Technically time spent working on easy stuff is also "for the minority", since lots of players aren't playing on easy (and pretty much nobody is going to play there more than once).
However, I will also argue that is why VotM sales were not...spectacular, given the lack of support the expansion got.
You'd argue that VotM sales were not spectacular based on... what? VotM gave the player several new toys. Core Turrets and their "spam these everywhere for virtually no cost" system make the game easier, not harder.
Do we even know if VotM sales met expectations? Have they ever said so? Or did they simply decide not to make the big changes until Keith is working on the next expansion?
Focusing on making a game harder simply doesn't drive sales as much.
FTL would disagree, and it's a lot more merciless than Bionic Dues is. XCOM would probably also disagree since it's reviving a franchise based on being remorseless about murdering you. The genre is based on being hard, and you're not going to interest the genre fans if you're not. BD already has a solid difficulty scaling system, so it's got no problem appealing to people who want an easier game.
If that is the goal, fine, but then don't mention disappointing sales in a similar time frame (I'm not saying anyone did, but it does tie in to the "mystery" of how this game didn't sell despite good reviews).
No, it doesn't tie in at all, because the premise that the game is too hard for people right now is false. You can make this a really easy game if you desire.
I stand-fast that making certain "challenges" coded will develop a game's popularity a fraction of expanding the base game to begin with. There are plenty of games which I've made informal rules to myself to make the game harder; even then, I would prefer the game developers pursue expanding the game rather then codify my personal rules.

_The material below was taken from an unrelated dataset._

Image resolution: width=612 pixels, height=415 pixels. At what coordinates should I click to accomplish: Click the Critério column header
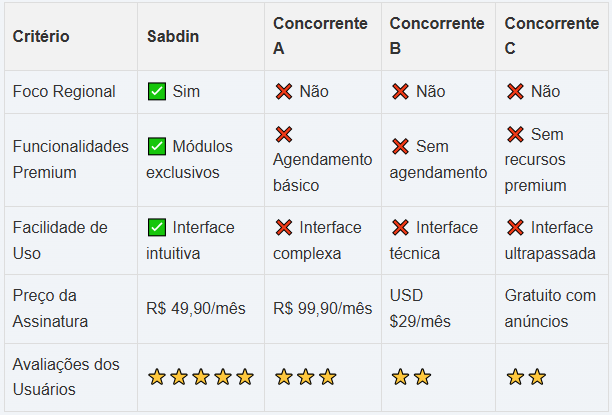pos(41,37)
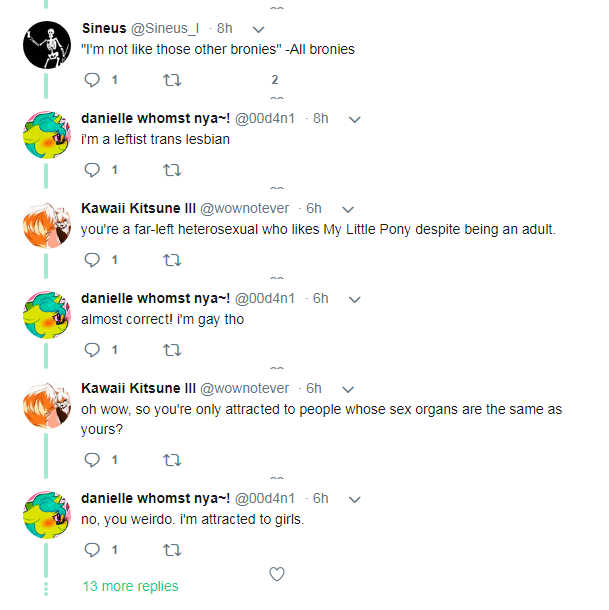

Pick one: Difficulty, or popularity.
Again, that's false. What's made AI War last so long is not that the only time anybody ever worked on a feature, it was applicable to a newbie playing on 4/4. Stuff was added that keeps the game interesting for a long time, which gives it longevity. If you're adding stuff to a game, you need to look at stuff to draw in new players, and stuff to keep the existing players interested. Without them, who is going to tell the new people about the game, or buy expansions?